- Abbreviation: JŚSDE
- Leader: Janusz Żakowski
- Chairman: Zbigniew Meres
- Secretary: Marek Miśta
- Registered: 28 April 2006
- Headquarters: al. Wolności 46, 42-217 Częstochowa
- Ideology: Silesian regionalism Environmentalism Pro-Europeanism
- Political position: Centre-left
- National affiliation: Polish Coalition
- Colours: Red
- Sejm: 0 / 460
- Senate: 0 / 100
- European Parliament: 0 / 52
- Regional assemblies: 0 / 552

= Jurassic-Silesian Association European Home =

Jurassic-Silesian Association European Home (Jurajsko-Śląskie Stowarzyszenie Dom Europejski, JŚSDE) is a minor Silesian regionalist political association in Poland.

== Overview ==
It was registered on 28 April 2006, and participated in the 2014 Polish local elections under the name National Electoral Committee Siewierz Gmina - Our Home (KWW Gmina Siewierz - Nasz Dom), where it won three seats in the municipal council of Siewierz. In 2015, the party worked together with Jerzy Buzek in organizing and promoting conferences and lectures centered on Silesian self-government. On 30 December 2015, the association became a state-supported association, and the authorities Gmina Irządze passed a legislation to become a 'supporting member' of it. On 5 August 2019, together with Silesians Together the JŚSDE became a part of the Polish Coalition led by the Polish People's Party. It participated in the 2019 Polish parliamentary election as part of the coalition. Its main goal is "building a self-governing, open and tolerant European civil society" in Silesia.

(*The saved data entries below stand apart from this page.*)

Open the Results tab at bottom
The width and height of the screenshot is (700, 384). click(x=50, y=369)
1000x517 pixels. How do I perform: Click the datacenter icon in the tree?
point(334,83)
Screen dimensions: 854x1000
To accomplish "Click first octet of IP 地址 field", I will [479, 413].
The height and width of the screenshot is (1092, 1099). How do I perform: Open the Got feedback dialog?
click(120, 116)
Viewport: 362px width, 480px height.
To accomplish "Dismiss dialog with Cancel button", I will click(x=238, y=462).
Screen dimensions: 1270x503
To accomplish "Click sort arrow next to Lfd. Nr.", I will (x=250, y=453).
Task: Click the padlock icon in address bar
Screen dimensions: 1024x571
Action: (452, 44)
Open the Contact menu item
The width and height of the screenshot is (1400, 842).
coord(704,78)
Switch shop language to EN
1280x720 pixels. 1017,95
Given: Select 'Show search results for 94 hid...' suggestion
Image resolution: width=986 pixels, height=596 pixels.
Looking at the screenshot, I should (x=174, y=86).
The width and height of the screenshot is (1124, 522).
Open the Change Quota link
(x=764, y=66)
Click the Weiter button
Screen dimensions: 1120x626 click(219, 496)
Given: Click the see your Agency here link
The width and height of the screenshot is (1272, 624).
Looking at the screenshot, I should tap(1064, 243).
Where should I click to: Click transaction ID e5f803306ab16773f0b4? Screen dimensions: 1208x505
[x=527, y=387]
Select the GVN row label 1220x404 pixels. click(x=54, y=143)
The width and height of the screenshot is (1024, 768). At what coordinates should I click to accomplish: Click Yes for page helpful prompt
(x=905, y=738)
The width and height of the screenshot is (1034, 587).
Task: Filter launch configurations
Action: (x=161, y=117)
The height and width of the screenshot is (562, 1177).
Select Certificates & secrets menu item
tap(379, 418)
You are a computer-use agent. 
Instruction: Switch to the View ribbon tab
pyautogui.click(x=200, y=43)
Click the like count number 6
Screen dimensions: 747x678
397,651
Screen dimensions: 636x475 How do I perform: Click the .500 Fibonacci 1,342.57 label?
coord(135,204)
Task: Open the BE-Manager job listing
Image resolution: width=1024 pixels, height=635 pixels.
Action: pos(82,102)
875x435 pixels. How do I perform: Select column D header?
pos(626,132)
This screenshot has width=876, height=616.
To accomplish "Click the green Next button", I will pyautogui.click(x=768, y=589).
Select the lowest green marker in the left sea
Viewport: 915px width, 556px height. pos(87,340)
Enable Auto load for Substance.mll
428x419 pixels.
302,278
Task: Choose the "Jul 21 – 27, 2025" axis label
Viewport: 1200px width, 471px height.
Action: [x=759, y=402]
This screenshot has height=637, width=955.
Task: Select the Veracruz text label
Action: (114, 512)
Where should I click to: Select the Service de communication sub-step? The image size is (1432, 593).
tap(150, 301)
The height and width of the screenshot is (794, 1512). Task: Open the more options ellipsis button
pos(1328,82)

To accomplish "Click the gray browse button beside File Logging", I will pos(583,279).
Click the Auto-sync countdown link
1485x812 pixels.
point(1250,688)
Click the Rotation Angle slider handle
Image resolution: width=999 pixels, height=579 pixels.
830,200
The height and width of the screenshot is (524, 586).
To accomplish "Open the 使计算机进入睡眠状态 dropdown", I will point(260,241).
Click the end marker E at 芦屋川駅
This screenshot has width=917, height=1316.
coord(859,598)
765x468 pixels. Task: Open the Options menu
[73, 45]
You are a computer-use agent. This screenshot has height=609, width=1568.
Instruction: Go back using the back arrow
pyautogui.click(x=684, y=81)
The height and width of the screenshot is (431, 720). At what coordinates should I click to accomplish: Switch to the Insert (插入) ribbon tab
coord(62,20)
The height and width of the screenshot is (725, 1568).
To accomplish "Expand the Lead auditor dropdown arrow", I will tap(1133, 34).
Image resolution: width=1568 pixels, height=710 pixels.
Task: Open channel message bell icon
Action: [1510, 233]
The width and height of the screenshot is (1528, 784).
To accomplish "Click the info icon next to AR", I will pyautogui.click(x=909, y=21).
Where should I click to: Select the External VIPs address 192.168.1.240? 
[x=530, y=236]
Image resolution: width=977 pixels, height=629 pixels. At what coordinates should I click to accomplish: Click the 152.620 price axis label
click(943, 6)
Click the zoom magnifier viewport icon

Along with Silesians Together, it is a left-leaning Silesian political association. The main focus of the JŚSDE is environmentalism, and green initiatives taken on local level. It also stresses the importance of preserving the Silesian language; together with Silesians Together, the organization declared: "We are going to the Polish Parliament so that the Silesian language does not die, but even more so that it develops, so that people can manage to speak Silesian." As part of the Polish Coalition, some of the coalition's policies JŚSDE supports are tax-free pensions, free vaccinations for children, lower social insurance payments for entrepreneurs, safe green energy, and recognition of the Silesian language as a regional language in Poland, and introduction of it in Silesian schools.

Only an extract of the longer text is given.